⚠️ Squamous cell carcinoma accuracy was 62.0% intraop
⚠️ Squamous cell carcinoma accuracy was 62.0% intraop
In a single-institution study of 1,668 digitized frozen-section slides from 1,458 surgical patients, an attention-based deep learning model differentiated primary lung cancer from metastatic tumors with an AUC of 0.888 and 80.1% accuracy overall—but squamous cell carcinoma accuracy was just 62.0% intraoperatively. In the study, lung adenocarcinoma performed better at 87.5% accuracy, while colon cancer metastases reached 89.3%, underscoring subtype-dependent performance that could affect real-time surgical decisions.
Why It Matters To Your Practice
Intraoperative distinction between primary Lung Cancer and metastatic disease can change the operation performed.
AI support on frozen sections may help when expert pathology resources or time are limited.
Performance was not uniform across histologies, so clinicians should expect stronger support for some subtypes than others.
Clinical Implications
Overall performance was reasonable, but squamous cell carcinoma results were notably weaker than adenocarcinoma.
High accuracy for lepidic (95.5%) and papillary (88.7%) adenocarcinoma patterns suggests some morphologies may be more AI-readable intraoperatively.

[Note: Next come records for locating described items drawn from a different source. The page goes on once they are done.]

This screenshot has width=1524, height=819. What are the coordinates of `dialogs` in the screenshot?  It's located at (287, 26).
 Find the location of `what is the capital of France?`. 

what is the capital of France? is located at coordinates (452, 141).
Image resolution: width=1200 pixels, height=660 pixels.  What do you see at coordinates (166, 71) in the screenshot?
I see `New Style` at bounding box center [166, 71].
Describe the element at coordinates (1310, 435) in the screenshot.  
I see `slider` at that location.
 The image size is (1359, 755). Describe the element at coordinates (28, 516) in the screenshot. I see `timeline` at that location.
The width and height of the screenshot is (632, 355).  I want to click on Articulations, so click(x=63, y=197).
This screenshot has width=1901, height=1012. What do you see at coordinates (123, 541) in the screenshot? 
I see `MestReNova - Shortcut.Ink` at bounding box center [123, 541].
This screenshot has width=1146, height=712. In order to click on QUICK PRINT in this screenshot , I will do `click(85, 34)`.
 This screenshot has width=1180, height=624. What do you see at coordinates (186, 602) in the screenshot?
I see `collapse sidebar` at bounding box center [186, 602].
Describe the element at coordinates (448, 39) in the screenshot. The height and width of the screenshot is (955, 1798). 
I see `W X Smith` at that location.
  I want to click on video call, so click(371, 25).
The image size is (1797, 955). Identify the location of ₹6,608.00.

For adenocarcinoma-only comparisons between primary lung cancer and metastases, accuracy was 85.9%; for squamous cell carcinoma, 63.6%.
Insights
The model used attention-based multiple-instance learning on digitized frozen sections, a workflow aligned with real-world pathology digitization.
The dataset included 1,170 lung cancer slides and 498 metastatic tumor slides from one institution.
Further multi-institutional validation is needed before broad adoption, especially for lower-performing subtypes.
The Bottom Line
AI for intraoperative frozen-section support in Lung Cancer looks promising, but current performance is uneven.
Clinicians should view these tools as decision support—not a replacement for pathology judgment—particularly when squamous histology is in play.
The near-term opportunity is selective use in workflows where subtype-specific strengths can improve speed and confidence.